Ma participation écrite au défi Inktober
Un dragon sommeille au fond de moi, à côté de la sorcière. Ils se partagent le même espace exigu.
La particularité de ce dragon, c’est que plus il vit dans un espace réduit et plus il grossit. Mais, il m’effraie tellement que, malgré moi, je l’enferme dans des boites toujours plus petites.
A chaque fois que mes émotions explosent et prennent le contrôle de mon corps, ce dragon est libéré. Il prend alors toute sa place. Majestueuse. Il s’étire. Il crache du feu. Il en a besoin. Il crache et hurle tout ce qui était bloqué au fond de lui. Tant pis s’il blesse des gens.
Dès que j’arrive à reprendre le contrôle, j’attrape ce dragon et l’enferme à triple tour tout au fond de mon cœur. Il me fait tellement honte, ce dragon.
Mais, chaque fois qu’il sort, il s’exprime d’une manière de plus en plus violente.

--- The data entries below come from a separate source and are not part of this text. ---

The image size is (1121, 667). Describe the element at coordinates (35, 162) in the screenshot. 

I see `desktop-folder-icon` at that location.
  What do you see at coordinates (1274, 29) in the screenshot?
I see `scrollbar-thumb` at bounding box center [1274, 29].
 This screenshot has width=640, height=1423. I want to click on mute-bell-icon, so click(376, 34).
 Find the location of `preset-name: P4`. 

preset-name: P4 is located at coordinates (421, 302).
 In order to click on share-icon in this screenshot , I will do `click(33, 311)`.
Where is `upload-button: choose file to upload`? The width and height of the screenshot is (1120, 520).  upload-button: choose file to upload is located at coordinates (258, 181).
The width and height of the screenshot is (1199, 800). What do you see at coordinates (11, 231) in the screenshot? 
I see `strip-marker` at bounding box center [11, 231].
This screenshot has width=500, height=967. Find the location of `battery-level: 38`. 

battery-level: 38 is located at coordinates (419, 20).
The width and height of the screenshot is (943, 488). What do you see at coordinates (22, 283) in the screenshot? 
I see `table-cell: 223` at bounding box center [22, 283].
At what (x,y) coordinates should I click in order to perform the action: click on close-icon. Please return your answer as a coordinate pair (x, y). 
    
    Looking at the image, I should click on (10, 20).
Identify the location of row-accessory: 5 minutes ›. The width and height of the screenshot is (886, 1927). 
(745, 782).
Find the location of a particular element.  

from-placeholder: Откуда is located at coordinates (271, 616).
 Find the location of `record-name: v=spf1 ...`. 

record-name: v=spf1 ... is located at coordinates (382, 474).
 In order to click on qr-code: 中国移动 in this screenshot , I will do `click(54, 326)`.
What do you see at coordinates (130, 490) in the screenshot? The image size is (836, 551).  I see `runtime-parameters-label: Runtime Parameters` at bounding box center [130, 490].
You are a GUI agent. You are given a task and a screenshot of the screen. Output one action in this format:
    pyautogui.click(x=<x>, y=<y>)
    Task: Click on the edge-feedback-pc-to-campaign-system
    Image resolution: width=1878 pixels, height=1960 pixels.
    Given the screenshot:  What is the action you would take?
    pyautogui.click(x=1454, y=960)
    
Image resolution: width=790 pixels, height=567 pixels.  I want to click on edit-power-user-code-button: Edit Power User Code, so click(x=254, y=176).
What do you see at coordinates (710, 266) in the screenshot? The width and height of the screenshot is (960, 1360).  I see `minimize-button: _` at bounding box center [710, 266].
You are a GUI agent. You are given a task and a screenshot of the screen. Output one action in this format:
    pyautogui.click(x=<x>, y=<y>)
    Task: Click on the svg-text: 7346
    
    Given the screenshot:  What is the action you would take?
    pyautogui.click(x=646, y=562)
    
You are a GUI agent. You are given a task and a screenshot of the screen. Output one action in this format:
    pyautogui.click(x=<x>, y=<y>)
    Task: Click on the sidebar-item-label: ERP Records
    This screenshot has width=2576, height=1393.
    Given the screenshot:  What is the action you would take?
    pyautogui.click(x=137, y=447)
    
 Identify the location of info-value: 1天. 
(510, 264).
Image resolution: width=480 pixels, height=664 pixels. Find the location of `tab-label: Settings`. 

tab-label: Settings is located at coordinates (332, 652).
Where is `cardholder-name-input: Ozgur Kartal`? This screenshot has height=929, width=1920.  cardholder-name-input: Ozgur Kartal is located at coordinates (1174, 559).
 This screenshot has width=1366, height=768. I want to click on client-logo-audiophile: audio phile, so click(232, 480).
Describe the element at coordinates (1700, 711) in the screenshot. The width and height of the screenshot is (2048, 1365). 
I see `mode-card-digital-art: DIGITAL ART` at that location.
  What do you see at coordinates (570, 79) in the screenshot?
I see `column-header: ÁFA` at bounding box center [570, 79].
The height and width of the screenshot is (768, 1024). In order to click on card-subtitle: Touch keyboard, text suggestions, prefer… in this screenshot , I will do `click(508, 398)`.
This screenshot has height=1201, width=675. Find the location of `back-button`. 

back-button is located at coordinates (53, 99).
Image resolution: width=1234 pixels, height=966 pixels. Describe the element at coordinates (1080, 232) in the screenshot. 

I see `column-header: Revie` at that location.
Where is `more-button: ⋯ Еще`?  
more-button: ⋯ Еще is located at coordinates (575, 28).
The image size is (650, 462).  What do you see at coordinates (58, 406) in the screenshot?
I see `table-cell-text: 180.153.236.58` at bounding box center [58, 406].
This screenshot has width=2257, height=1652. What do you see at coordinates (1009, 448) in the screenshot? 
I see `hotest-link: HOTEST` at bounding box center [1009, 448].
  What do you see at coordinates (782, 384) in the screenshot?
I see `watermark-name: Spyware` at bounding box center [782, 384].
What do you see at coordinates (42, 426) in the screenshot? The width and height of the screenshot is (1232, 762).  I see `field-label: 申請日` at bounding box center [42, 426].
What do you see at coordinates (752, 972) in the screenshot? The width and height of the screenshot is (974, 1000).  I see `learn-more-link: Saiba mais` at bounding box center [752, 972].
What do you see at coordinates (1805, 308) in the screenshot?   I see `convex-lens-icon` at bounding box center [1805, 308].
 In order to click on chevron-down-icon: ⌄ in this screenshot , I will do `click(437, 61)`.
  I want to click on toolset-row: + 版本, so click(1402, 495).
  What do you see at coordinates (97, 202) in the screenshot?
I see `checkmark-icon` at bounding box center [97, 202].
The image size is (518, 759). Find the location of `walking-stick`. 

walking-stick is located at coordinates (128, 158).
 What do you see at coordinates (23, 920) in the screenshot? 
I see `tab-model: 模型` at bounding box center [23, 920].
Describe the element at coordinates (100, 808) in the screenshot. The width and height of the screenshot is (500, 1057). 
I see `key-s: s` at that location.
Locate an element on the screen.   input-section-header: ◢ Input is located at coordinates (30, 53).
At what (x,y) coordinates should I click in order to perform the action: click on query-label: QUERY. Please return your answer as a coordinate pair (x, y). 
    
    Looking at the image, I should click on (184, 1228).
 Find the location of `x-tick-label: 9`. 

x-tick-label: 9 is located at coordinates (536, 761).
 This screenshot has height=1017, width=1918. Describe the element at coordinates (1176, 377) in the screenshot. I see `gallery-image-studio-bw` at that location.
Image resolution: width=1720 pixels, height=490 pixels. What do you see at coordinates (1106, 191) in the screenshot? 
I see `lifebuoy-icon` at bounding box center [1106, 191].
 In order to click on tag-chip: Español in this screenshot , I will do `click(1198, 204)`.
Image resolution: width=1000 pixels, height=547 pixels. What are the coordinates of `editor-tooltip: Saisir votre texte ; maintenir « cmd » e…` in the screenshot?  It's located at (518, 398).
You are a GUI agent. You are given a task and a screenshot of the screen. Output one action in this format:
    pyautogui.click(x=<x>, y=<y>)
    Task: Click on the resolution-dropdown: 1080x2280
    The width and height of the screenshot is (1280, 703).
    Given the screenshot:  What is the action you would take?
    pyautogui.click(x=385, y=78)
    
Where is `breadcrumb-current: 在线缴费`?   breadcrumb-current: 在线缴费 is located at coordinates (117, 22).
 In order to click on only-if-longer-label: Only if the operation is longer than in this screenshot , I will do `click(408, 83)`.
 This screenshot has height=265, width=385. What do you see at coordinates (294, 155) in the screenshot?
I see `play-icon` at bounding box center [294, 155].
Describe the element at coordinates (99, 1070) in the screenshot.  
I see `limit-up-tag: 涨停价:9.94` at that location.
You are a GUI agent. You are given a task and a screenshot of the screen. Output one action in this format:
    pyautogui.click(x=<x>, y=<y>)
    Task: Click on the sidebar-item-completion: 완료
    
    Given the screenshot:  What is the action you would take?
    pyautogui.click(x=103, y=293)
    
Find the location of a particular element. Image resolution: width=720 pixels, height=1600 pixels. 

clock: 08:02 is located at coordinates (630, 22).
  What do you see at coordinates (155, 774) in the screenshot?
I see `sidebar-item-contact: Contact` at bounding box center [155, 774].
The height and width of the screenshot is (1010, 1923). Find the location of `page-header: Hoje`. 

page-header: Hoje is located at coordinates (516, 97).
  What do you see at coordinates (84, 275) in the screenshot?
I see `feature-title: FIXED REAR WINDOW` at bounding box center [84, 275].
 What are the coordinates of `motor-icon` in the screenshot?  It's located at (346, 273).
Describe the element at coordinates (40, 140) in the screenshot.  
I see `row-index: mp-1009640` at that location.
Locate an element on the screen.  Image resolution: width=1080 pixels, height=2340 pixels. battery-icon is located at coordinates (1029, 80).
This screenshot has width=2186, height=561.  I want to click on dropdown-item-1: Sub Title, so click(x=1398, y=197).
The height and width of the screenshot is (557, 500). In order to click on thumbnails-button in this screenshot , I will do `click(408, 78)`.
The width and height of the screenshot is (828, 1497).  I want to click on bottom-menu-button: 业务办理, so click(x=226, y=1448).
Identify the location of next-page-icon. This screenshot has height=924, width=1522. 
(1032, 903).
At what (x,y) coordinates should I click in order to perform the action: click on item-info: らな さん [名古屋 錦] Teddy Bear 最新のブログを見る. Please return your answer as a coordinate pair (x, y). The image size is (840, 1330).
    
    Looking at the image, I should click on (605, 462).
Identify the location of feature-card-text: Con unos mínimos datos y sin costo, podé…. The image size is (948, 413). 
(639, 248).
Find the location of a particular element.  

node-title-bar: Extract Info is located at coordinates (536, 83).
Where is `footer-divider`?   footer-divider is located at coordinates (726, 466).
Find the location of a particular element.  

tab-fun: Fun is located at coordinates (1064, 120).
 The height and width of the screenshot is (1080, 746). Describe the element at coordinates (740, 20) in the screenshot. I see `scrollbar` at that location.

Une réflexion se fraye son chemin. Et si je le laissais s’exprimer un peu plus, ce dragon ? Peut-être qu’il n’exploserait pas à chaque fois ? Il ne peut pas avoir autant de flammes en réserves, de toute façon…
Petit à petit, je le laisse donc sortir. Chaque sortie est périlleuse. Je m’accroche vaille que vaille à mes repères. Je l’observe.
Il souffle doucement son émotion, ce matin. Miracle. Personne n’est blessé. Personne ne m’en veut. Personne ne me hait. On dirait qu’il sait y faire, ce dragon, en fin de compte.
Cependant, je ne suis pas assez en confiance pour le laisser en liberté. Il retourne bien vite dans sa cage. Mais, sa cage s’est agrandie. Elle possède des barreaux. Je peux l’observer, désormais. La boîte verrouillée a été reléguée dans les souvenirs.
Ce dragon a accumulé la colère de mon enfance. Celle que je n’ai jamais pu exprimer, au risque de mourir. Je découvre que les flammes de ce dragon ont été le carburant de ma réussite et de ma survie. Il m’anime. Ce n’est pas un ennemi. Au contraire.
Ce n’est pas sur moi qu’il souffle ses flammes mais sur tout ce qui pourrait me faire du mal. Il m’aime.
Ce dragon, c’est moi.
Et soudain, j’apprends que je m’aime. Maladroitement. Pas suffisamment. Mais, quand même. Je m’aime.
Ce matin, je regarde ce dragon. Et je lui souris. Je sais que je vais réussir à l’apprivoiser tout comme il m’a déjà apprivoisée, il y a bien longtemps déjà.